● Your objective:
Quote the lines of the data below, starting with the line that contains "Image resolution: width=467" and ending with the line that contains "Action: tap(1172, 396)".

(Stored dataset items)

※ ※ ※

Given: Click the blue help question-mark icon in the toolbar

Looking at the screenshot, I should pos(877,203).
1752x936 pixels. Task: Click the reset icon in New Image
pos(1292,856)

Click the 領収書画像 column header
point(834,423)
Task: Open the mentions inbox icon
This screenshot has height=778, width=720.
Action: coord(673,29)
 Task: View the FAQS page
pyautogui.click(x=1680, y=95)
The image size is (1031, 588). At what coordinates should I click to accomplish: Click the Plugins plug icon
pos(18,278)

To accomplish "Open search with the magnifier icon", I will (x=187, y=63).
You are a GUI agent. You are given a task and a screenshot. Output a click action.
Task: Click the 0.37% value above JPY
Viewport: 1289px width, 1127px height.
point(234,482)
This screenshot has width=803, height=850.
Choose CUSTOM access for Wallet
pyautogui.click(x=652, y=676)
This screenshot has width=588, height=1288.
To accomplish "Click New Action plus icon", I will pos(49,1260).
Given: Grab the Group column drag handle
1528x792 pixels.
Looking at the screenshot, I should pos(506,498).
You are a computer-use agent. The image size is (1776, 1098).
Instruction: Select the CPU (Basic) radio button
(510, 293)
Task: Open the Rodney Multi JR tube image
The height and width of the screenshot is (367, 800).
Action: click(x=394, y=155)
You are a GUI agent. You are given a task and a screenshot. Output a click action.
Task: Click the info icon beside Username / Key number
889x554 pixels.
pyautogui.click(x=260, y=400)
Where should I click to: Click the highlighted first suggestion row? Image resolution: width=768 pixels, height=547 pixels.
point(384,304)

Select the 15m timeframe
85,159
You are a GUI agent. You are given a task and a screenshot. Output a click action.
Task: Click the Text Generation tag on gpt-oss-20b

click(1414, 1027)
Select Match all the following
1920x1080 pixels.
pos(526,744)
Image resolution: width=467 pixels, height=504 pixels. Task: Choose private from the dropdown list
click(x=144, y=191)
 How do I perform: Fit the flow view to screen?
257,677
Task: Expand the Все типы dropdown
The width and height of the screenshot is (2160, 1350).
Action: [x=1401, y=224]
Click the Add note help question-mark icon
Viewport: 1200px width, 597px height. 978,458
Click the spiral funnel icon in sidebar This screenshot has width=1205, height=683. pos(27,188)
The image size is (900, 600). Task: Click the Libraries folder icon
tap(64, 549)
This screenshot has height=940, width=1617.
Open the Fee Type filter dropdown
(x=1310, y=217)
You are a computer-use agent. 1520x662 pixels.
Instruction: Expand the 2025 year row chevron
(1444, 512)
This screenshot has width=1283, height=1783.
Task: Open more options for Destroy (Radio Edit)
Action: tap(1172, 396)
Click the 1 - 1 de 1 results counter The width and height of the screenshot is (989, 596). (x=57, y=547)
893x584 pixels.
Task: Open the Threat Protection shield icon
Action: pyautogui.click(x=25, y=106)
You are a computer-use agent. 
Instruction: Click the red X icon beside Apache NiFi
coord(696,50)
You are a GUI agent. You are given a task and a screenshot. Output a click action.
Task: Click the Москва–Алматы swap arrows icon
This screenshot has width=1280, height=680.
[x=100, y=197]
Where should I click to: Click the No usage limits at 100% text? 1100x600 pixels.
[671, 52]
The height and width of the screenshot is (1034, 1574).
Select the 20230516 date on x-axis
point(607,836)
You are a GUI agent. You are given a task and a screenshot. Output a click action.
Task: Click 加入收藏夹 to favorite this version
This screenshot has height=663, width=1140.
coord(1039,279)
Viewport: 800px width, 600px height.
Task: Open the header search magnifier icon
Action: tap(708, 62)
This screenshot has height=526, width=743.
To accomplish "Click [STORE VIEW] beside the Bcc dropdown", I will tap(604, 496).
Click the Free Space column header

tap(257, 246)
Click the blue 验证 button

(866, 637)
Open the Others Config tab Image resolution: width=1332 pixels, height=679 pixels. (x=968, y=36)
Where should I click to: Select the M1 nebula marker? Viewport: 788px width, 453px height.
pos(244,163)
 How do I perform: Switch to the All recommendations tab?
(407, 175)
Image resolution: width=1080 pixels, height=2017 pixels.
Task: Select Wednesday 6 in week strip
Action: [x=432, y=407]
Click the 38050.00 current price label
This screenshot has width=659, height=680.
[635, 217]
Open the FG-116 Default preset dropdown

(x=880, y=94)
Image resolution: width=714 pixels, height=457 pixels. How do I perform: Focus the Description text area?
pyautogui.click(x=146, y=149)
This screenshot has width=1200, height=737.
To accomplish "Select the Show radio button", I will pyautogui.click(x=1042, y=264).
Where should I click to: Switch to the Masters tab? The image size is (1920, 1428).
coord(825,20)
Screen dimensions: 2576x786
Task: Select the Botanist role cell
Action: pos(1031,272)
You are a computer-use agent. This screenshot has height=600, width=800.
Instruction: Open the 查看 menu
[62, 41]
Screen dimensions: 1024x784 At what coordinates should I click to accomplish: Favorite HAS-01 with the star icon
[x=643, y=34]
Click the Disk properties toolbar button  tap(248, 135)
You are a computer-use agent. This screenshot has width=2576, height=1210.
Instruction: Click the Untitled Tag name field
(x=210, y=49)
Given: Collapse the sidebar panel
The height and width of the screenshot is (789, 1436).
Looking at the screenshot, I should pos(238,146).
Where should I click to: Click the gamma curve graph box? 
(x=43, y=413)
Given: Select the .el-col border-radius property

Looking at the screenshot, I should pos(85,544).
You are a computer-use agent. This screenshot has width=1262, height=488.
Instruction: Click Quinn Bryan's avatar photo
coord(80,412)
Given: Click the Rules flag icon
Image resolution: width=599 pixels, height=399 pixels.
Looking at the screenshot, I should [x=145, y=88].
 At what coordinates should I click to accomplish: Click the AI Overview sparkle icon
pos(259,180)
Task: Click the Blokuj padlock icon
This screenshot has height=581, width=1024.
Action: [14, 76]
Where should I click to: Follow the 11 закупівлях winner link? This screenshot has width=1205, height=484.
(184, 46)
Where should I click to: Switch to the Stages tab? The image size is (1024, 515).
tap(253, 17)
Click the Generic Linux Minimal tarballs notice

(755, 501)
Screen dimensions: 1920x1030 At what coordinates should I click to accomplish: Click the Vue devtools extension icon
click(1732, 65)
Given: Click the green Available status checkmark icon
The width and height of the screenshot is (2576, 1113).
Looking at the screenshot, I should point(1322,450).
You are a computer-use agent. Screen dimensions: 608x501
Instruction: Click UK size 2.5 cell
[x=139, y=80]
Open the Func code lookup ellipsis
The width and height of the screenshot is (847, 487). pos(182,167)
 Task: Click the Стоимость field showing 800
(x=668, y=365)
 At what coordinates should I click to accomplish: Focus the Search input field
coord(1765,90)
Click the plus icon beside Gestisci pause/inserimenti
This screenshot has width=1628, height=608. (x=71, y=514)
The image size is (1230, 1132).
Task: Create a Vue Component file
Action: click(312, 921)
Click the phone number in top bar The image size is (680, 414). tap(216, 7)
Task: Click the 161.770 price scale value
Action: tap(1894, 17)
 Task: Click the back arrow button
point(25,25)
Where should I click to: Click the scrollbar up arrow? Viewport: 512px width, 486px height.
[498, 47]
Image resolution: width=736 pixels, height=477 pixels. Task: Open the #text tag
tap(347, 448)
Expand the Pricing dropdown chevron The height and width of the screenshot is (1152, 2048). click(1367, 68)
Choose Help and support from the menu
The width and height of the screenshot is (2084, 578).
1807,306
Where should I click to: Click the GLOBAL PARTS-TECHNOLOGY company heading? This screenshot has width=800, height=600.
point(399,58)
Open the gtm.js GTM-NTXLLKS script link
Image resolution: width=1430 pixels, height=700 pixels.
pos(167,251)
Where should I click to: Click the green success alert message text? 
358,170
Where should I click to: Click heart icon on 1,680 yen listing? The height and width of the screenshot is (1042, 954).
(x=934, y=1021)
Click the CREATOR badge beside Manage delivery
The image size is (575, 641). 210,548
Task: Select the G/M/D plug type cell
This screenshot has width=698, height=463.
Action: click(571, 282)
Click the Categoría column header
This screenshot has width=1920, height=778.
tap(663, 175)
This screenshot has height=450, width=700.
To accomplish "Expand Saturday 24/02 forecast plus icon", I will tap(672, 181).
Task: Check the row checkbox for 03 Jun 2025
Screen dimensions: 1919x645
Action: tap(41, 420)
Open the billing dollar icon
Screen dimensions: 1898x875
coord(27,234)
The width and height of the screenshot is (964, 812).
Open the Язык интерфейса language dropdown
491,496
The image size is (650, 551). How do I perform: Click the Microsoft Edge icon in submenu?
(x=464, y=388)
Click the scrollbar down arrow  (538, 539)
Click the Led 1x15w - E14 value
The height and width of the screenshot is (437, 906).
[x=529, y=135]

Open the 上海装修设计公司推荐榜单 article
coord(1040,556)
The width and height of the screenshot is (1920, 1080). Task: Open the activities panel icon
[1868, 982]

※ ※ ※

● Task output:
Image resolution: width=467 pixels, height=504 pixels. Task: Choose private from the dropdown list
click(x=144, y=191)
 How do I perform: Fit the flow view to screen?
257,677
Task: Expand the Все типы dropdown
The width and height of the screenshot is (2160, 1350).
Action: [x=1401, y=224]
Click the Add note help question-mark icon
Viewport: 1200px width, 597px height. 978,458
Click the spiral funnel icon in sidebar This screenshot has width=1205, height=683. pos(27,188)
The image size is (900, 600). Task: Click the Libraries folder icon
tap(64, 549)
This screenshot has height=940, width=1617.
Open the Fee Type filter dropdown
(x=1310, y=217)
You are a computer-use agent. 1520x662 pixels.
Instruction: Expand the 2025 year row chevron
(1444, 512)
This screenshot has width=1283, height=1783.
Task: Open more options for Destroy (Radio Edit)
Action: tap(1172, 396)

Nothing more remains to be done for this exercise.